Binhua Zuo
Education
The University of Tokyo
M.S. in Information Science and Technology [Jul. 2018]
Pattern Recognition, Algorithm Design, Data Analysis, Robotics and Virtual Reality Systems, etc.
Beijing University of Posts and Telecommunications
B.S. in Electronic Science and Technology [Jul. 2016]
Signals and systems, Electronic and Circuit Foundation, Digital Signal Processing, etc.
Work experience
Flexiv Robotics
Senior AI Algorithm engineer (Jul. 2019 - Present)
- Conducted research and implementation on state-of-the-art computer vision algorithms, such as object detection (include 3D and rotated object), instance segmentation, etc.
- Developed a multi-task learning framework for learning: object location, mask and pose.
- Designed and built the Noema training cloud platform, a complete pipeline from data labeling, manipulation and augmentation, to module training and deployment, with up to 9 kinds of vision tasks.
- Developed a highly configurable training framework, with pluginable tools like data augmentation and model architecture customization, model compression and optimization, etc.

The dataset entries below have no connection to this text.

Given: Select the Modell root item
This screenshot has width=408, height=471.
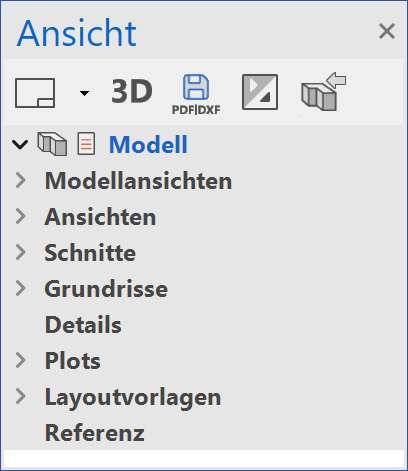Looking at the screenshot, I should [x=148, y=144].
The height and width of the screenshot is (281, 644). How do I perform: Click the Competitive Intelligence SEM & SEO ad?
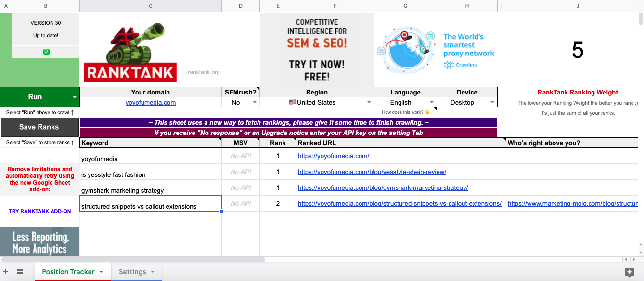(x=317, y=50)
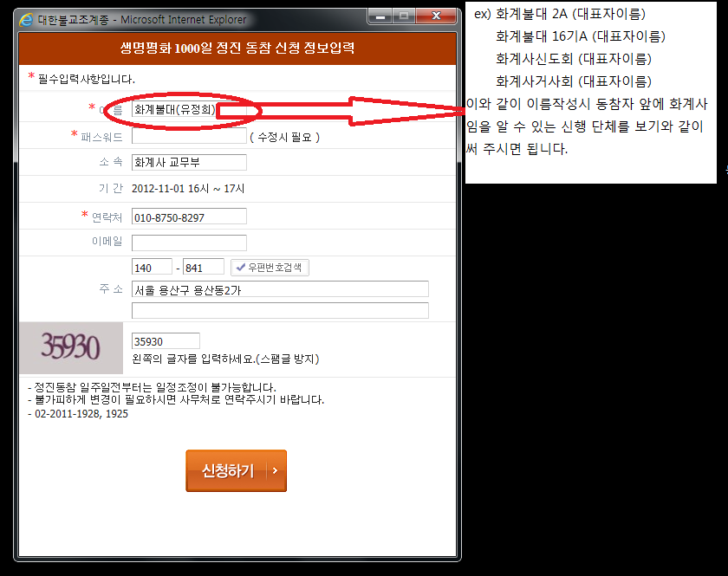Image resolution: width=728 pixels, height=576 pixels.
Task: Click the name field containing 화계불대(유정희)
Action: tap(174, 110)
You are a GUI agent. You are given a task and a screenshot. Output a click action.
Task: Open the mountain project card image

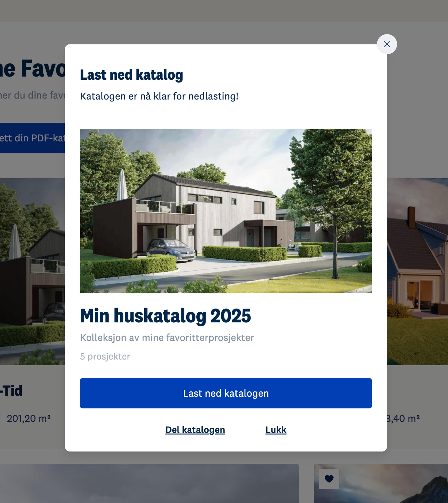tap(381, 483)
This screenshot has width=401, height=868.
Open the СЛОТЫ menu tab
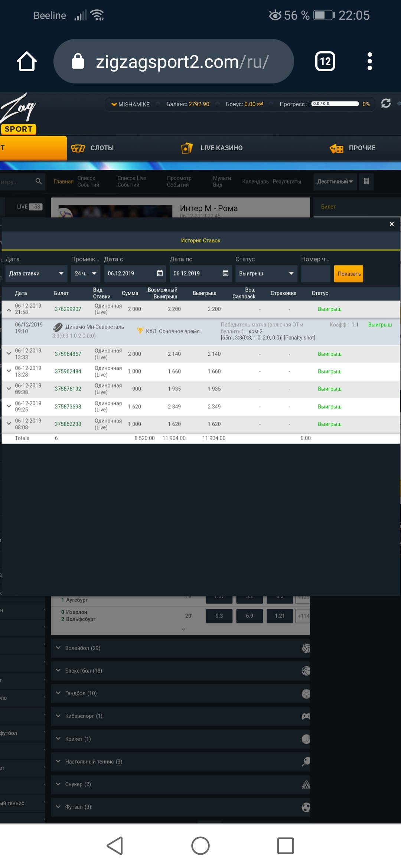(93, 148)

- Created an inference engine featuring easy-to-design multi-model workflows, with configurable and customizable data pre- and post-processing.
Baidu Computer Vision Technology Departmentx
Computer vision engineer (Nov. 2018 - Jul. 2019)
- Conducted face attribute editing in videos, such as swapping genders and ages (young or old).
- Developed ATT-GAN and ST-GAN using PaddlePaddle.
- Conducted low-quality video detection(eg. shaking videos detection) based on flow-net.
Huawei Japan Image Research Center
Computer vision researcher - Intern (Apr. - Oct. 2018)
- Conducted research on 3D reconstruction and depth estimation.
- Predict the surface normal and boundary, and then combine the raw depth image to get the complete depth image.
- Transplanted code from Torch to Caffe framework, and ran it on Kirin 980’s NPU.
DJI Japan
Computer vision researcher - Intern (Sep. - Oct. 2017)
- Conducted research on image super resolution.
- Utilized a Laplacian layer structure and two parallel networks to extract the image feature and reconstruct the image simultaneously.
- Added two residual feedbacks, increasing the PSNR by 0.1 dB.
Sato’s Lab, University of Tokyo
Master student (Oct. 2016 - Aug. 2018)
- Conducted research on hand recognition and egocentric video summarization.
- Added a prediction module in RNN to better extract important events from the video.
- Used a salience model to predict the gaze location.
Skills
- Proficient in PyTorch, PaddlePaddle, TensorFlow, Python, C++, etc.
- Experienced in
- computer vision algorithms: object detection (3D object, oriented object, etc.), semantic/instance segmentation, etc.
- model conversion, compression and optimization.
- Chinese (native), English (fluent), Japanese (fluent, N1), Spanish (basic).